[Stored items]
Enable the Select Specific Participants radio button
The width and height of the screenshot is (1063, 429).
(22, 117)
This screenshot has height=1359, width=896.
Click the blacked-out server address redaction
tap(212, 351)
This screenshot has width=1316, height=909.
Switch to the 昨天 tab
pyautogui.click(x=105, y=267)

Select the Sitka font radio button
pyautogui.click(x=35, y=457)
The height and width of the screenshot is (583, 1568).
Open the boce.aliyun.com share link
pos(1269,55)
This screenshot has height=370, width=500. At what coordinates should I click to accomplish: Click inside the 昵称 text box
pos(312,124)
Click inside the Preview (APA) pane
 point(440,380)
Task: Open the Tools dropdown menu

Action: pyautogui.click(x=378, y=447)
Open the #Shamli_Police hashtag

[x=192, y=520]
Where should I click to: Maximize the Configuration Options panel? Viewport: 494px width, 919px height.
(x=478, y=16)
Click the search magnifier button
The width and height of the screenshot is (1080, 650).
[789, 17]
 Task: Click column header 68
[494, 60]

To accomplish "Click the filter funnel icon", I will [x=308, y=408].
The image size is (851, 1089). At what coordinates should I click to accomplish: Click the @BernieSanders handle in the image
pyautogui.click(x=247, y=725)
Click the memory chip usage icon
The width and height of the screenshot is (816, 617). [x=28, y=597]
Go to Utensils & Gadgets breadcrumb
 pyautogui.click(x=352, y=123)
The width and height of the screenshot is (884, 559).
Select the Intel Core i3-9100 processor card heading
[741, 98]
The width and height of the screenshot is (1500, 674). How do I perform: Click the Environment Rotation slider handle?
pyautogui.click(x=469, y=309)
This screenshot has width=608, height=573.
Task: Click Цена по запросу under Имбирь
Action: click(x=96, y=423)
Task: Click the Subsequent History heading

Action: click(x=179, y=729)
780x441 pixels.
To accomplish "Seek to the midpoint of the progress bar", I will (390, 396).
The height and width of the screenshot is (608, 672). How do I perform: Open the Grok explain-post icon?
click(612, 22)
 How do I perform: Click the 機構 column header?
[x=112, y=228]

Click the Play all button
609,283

**WHAT THIS TASK INVOLVES**:
All the records shown above need to be given again exactly.

**RESPONSE TO THE TASK**:
Enable the Select Specific Participants radio button
The width and height of the screenshot is (1063, 429).
(22, 117)
This screenshot has height=1359, width=896.
Click the blacked-out server address redaction
tap(212, 351)
This screenshot has width=1316, height=909.
Switch to the 昨天 tab
pyautogui.click(x=105, y=267)

Select the Sitka font radio button
pyautogui.click(x=35, y=457)
The height and width of the screenshot is (583, 1568).
Open the boce.aliyun.com share link
pos(1269,55)
This screenshot has height=370, width=500. At what coordinates should I click to accomplish: Click inside the 昵称 text box
pos(312,124)
Click inside the Preview (APA) pane
 point(440,380)
Task: Open the Tools dropdown menu

Action: pyautogui.click(x=378, y=447)
Open the #Shamli_Police hashtag

[x=192, y=520]
Where should I click to: Maximize the Configuration Options panel? Viewport: 494px width, 919px height.
(x=478, y=16)
Click the search magnifier button
The width and height of the screenshot is (1080, 650).
[789, 17]
 Task: Click column header 68
[494, 60]

To accomplish "Click the filter funnel icon", I will [x=308, y=408].
The image size is (851, 1089). At what coordinates should I click to accomplish: Click the @BernieSanders handle in the image
pyautogui.click(x=247, y=725)
Click the memory chip usage icon
The width and height of the screenshot is (816, 617). [x=28, y=597]
Go to Utensils & Gadgets breadcrumb
 pyautogui.click(x=352, y=123)
The width and height of the screenshot is (884, 559).
Select the Intel Core i3-9100 processor card heading
[741, 98]
The width and height of the screenshot is (1500, 674). How do I perform: Click the Environment Rotation slider handle?
pyautogui.click(x=469, y=309)
This screenshot has width=608, height=573.
Task: Click Цена по запросу under Имбирь
Action: click(x=96, y=423)
Task: Click the Subsequent History heading

Action: click(x=179, y=729)
780x441 pixels.
To accomplish "Seek to the midpoint of the progress bar", I will (390, 396).
The height and width of the screenshot is (608, 672). How do I perform: Open the Grok explain-post icon?
click(612, 22)
 How do I perform: Click the 機構 column header?
[x=112, y=228]

Click the Play all button
609,283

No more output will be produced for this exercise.